At that time, Wests had started to grow. We had a bit more gear, and we discovered logistics had become a bit of a problem. It wasn't unusual for us to turn up at Canning to discover we’d left a few riggers behind.
It now amuses me that our run-sheet that was first designed a decade ago has since been adopted by at least one other clubs.
Over the past 10 years, we've amassed a swag of other ideas: “squad” training rather than crew training, deck scrubbing, setting sessions ahead of time, mircos and macros, weekends away, electronic newsletters, social networking, LABA sessions, cleaning vinegar, new “lolly-pops”, strength-and-conditioning, and an annual nationals campaign program.
Through all these changes, there are common names that appear as the revolutionaries, the drivers of the new ideas: Andrew Taylor, Alex Jolly and Marie Limb. More recently, Michael Jones, Nick Wakeford, Dean Neal.
One of the names that quite often comes up is also that of Dr Susanne Guy. In 2007, Su was elected the first woman captain WARC had in its almost 140 years of rowing. But she was much, much more than just a blip on the equality radar.
It was in 2006 – the year before Su would become captain a set Wests on a dramatically different path - that Su gave me a call and asked, hypothetically speaking, if Wests had a new women’s eight, what it would be named.
I, of course, said "Octopussy" – eight women in a boat. I can’t claim the joke, I think I stole if from Caine.
I was soon to discover this wasn't a hypothetical at all. Su had struck a deal with Sykes in Geelong and had bought the women of Wests an eight. It became the club’s only dedicated women’s boat, and for almost the whole following season, that boat didn't lose a single race.
It bonded the women’s squad together in a way that hadn't been done before. We’d been labelled virtually uncoachable at that point, if you’d given us a collective noun it would have been “an attitude.” But the Maali – which means "Black Swan" in Ngoongar – was what we needed to give the women something to work for. At the close of the 2006 season, the women’s squad was awarded a collective "best oarsmen” award, something that hadn't been done before.
We are still all mates, the original girls of the Maali (and Rowan Ellis). Leanne, Lee, Marie, Su, Kel, Jules, various Colbys, Bobbins, Tenille, JD...half of us have kids now.
When Su took over as Captain in 2007, she faced a hostile State administrative board. Wests hadn't been great in its representation or contribution to rowing as a sport on the State level in recent years, and we were not well thought-of outside the club.

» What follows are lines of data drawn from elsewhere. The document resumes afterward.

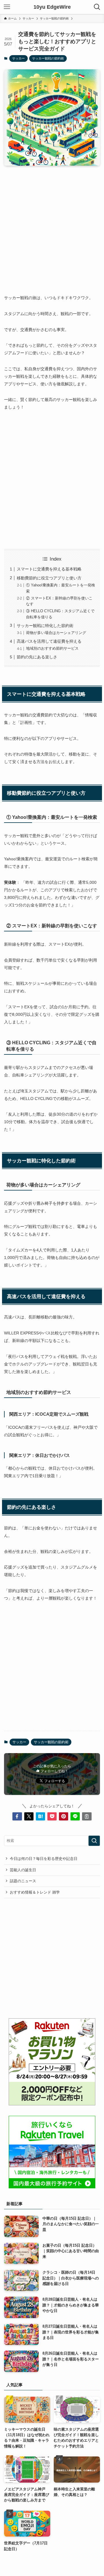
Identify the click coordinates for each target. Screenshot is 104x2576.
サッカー (18, 58)
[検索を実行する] (94, 1841)
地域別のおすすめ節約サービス (52, 648)
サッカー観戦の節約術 (48, 58)
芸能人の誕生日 (23, 1870)
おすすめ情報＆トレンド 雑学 (35, 1892)
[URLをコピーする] (86, 1816)
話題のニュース (23, 1881)
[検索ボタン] (97, 7)
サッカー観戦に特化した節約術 (45, 625)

Hers was a monumental exercise in public relations and stakeholder management. She built relationships with the State and National boards, and kept the peace in a sometimes fraught and stressful club environment.
It was a tough task and despite being uncompromising in her drive to better Wests, Su was also a well-loved leader: After a trip to her home in the UK, Su was greeted at Perth’s international airport by a crew of Wests men all dressed in zoot suits, carrying a sign which read “Welcome home Su Guy, international rowing champion.”
People in the arrivals hall stood, stared and clapped, never knowing this was little more than a (pretty awesome) practical joke.
She also kept committee meetings on track. Many who have sat on the Club’s board in the past would know it wasn't unusual to sit until 10pm or 11pm, arguing the minutia of rowing operations. Su all but obliterated this self-indulgence and talk-fest, bringing structure and discipline to the top of the Wests hierarchy.
Despite the club growing at a rate that was problematic to accommodate, and pressure on the club, coaches, volunteers and equipment was building, Su kept us ticking over, brokered peace between our occasionally volatile (but most excellent) head coach and pretty much everyone, and made sure we all kept turning up to training.
Under Su’s watch, Wests was named Club of the Year by Rowing WA. It was a mammoth achievement and turn-around, and was largely possible because Su was a competent hand at the tiller of the Good Ship Wests.